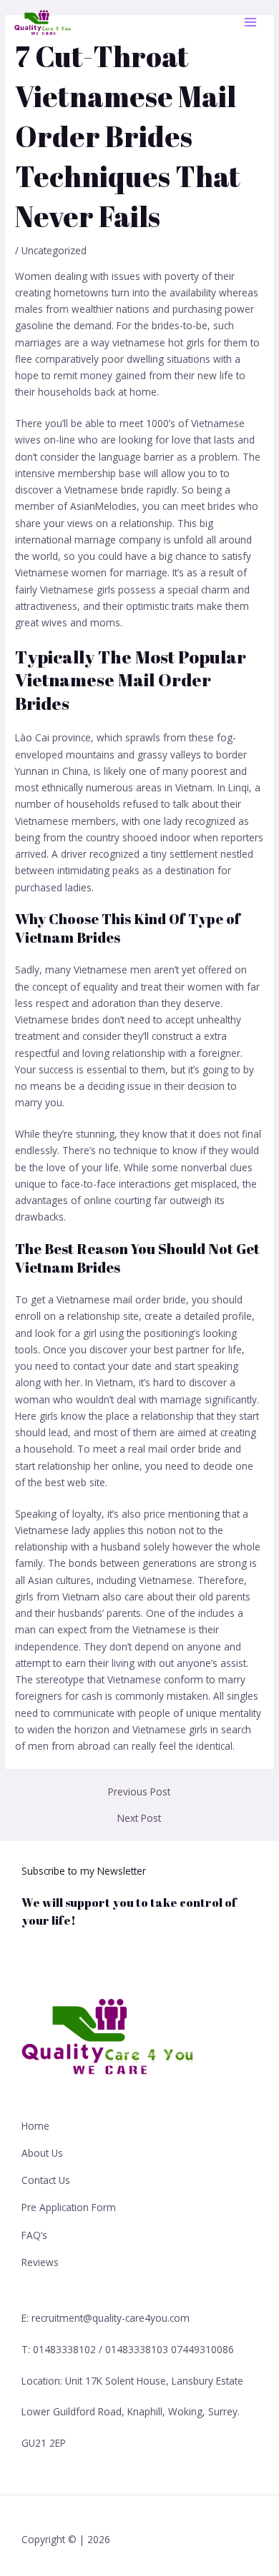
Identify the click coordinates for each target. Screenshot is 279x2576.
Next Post (139, 1818)
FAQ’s (34, 2235)
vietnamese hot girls (158, 342)
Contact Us (45, 2180)
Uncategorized (54, 250)
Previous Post (139, 1792)
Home (35, 2126)
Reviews (40, 2262)
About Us (42, 2153)
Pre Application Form (68, 2207)
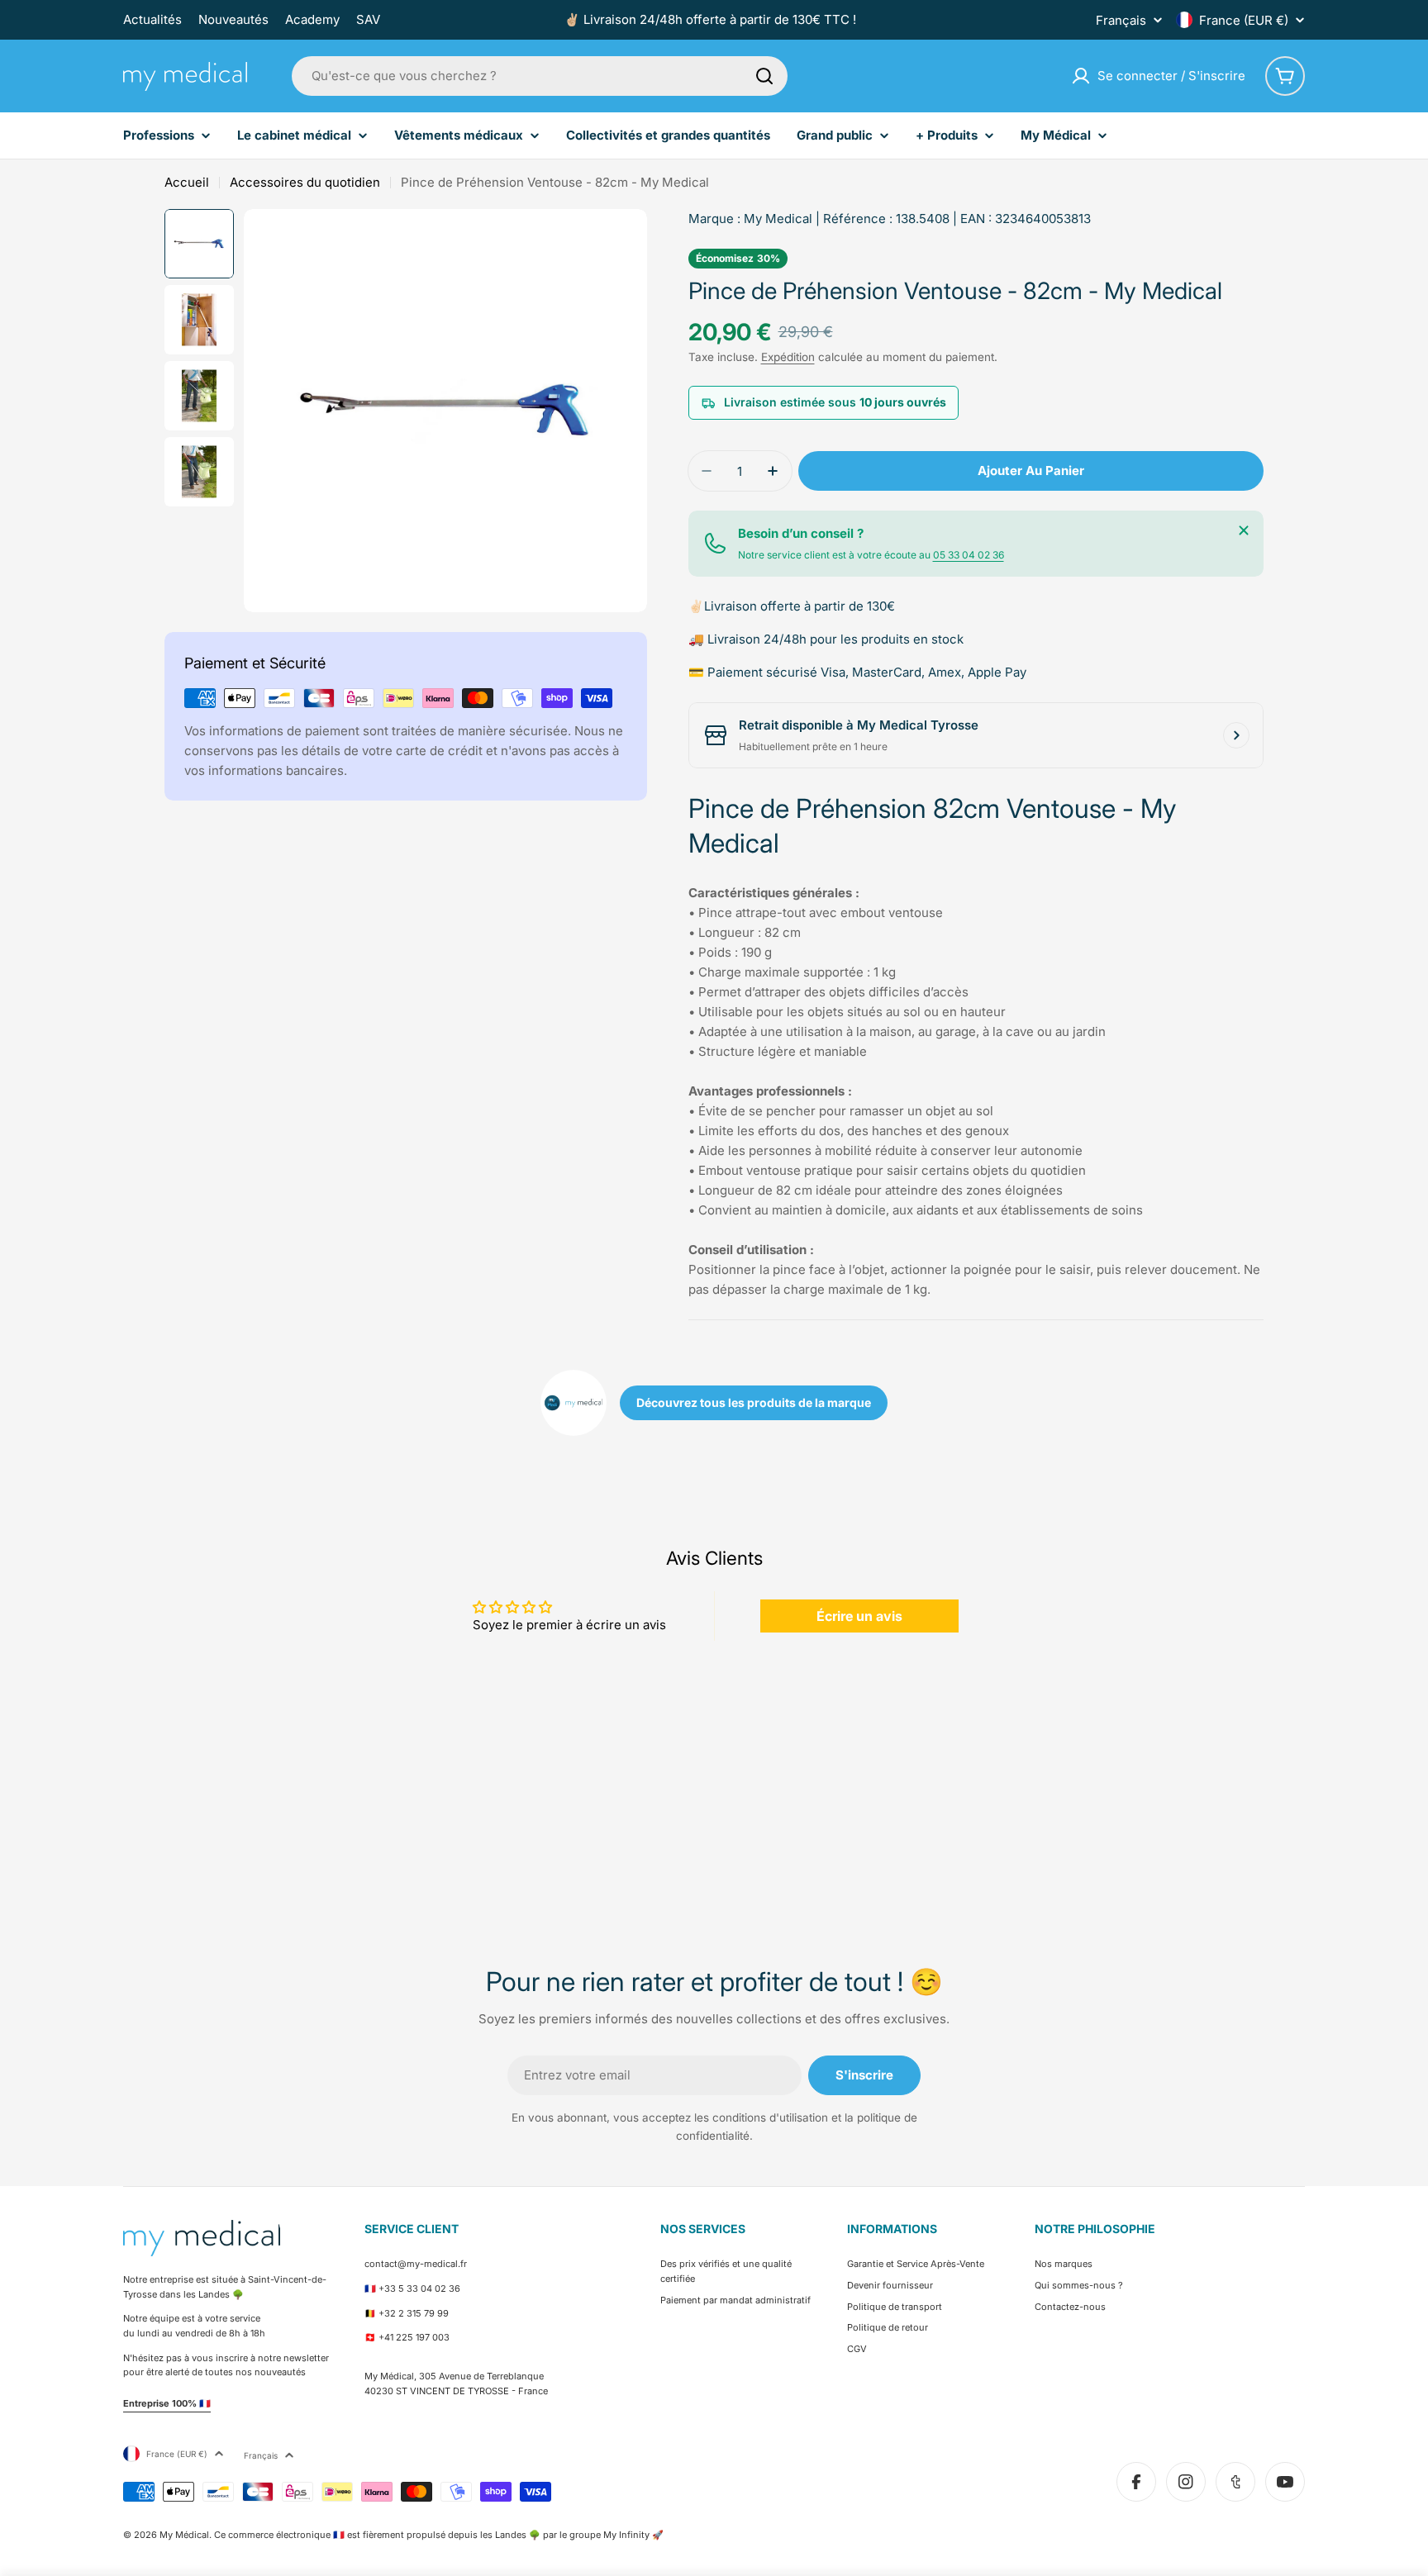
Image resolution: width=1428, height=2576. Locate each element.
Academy (312, 19)
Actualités (152, 19)
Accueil (186, 182)
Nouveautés (233, 19)
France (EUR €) (1243, 20)
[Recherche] (764, 76)
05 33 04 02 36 (968, 555)
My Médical (184, 2534)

****************************************

• Try it: Return the entries above in full and unchanged, omitting every image.

• Completed exercise:
Identify the click coordinates for each target. Screenshot is 279x2576.
Next Post (139, 1818)
FAQ’s (34, 2235)
vietnamese hot girls (158, 342)
Contact Us (45, 2180)
Uncategorized (54, 250)
Previous Post (139, 1792)
Home (35, 2126)
Reviews (40, 2262)
About Us (42, 2153)
Pre Application Form (68, 2207)
Image resolution: width=1428, height=2576. Locate each element.
Academy (312, 19)
Actualités (152, 19)
Accueil (186, 182)
Nouveautés (233, 19)
France (EUR €) (1243, 20)
[Recherche] (764, 76)
05 33 04 02 36 (968, 555)
My Médical (184, 2534)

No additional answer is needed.